• [Entries provided]
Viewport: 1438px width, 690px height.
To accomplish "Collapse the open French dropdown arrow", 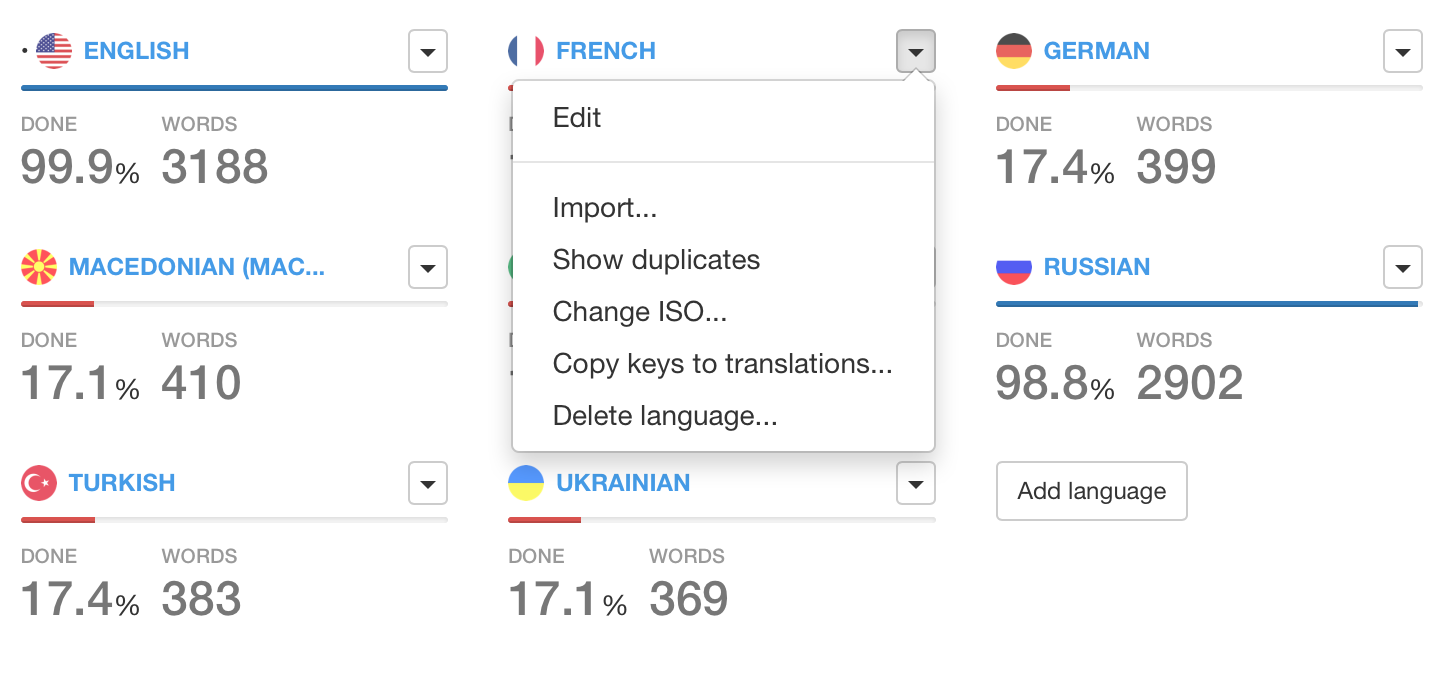I will tap(916, 51).
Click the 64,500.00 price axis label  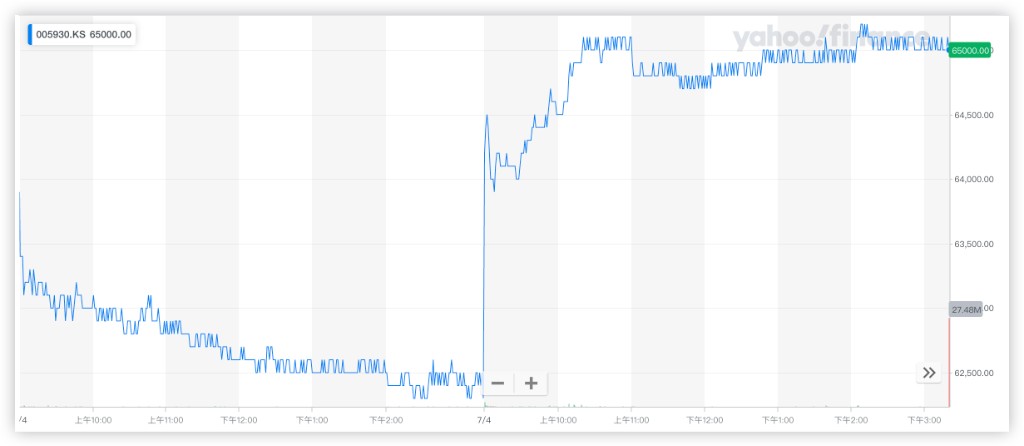(973, 115)
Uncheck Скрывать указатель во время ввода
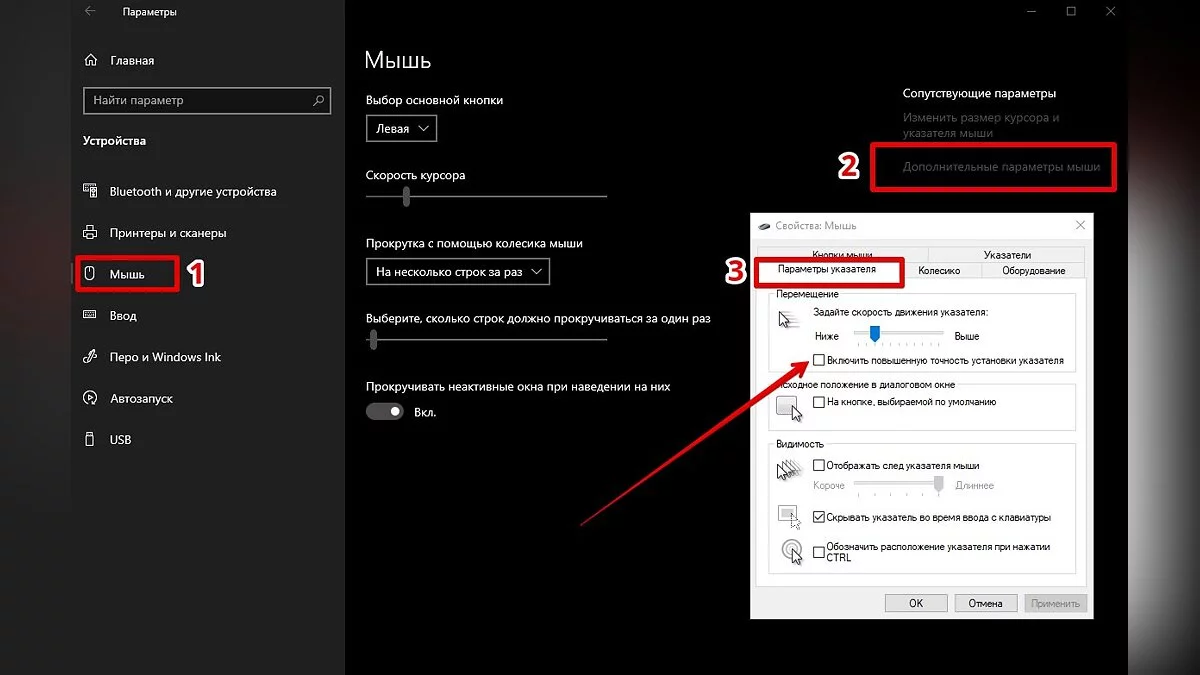Viewport: 1200px width, 675px height. click(819, 518)
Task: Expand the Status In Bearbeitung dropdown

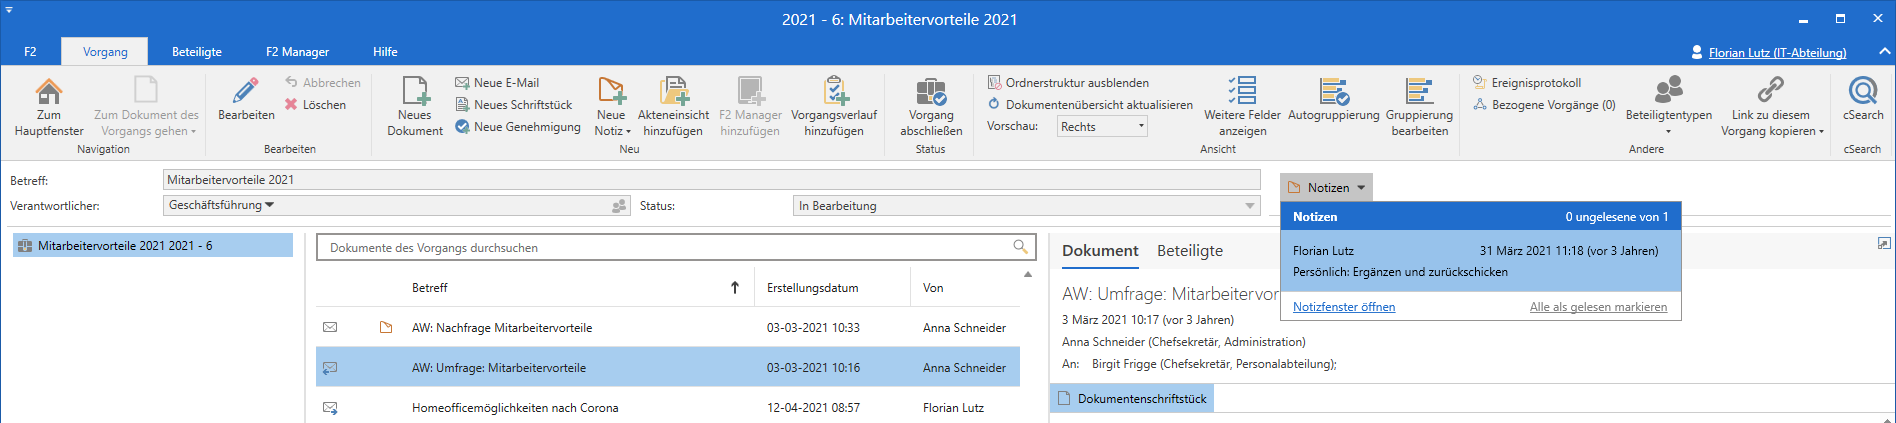Action: pyautogui.click(x=1249, y=206)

• [What you have to do] Extract only the lines from the line containing "Uncheck Скрывать указатель во время ввода" through the final line of the listing above, unchanged; pictures stay out of the copy.

• [Task result]
Uncheck Скрывать указатель во время ввода
Viewport: 1200px width, 675px height. click(819, 518)
Task: Expand the Status In Bearbeitung dropdown

Action: pyautogui.click(x=1249, y=206)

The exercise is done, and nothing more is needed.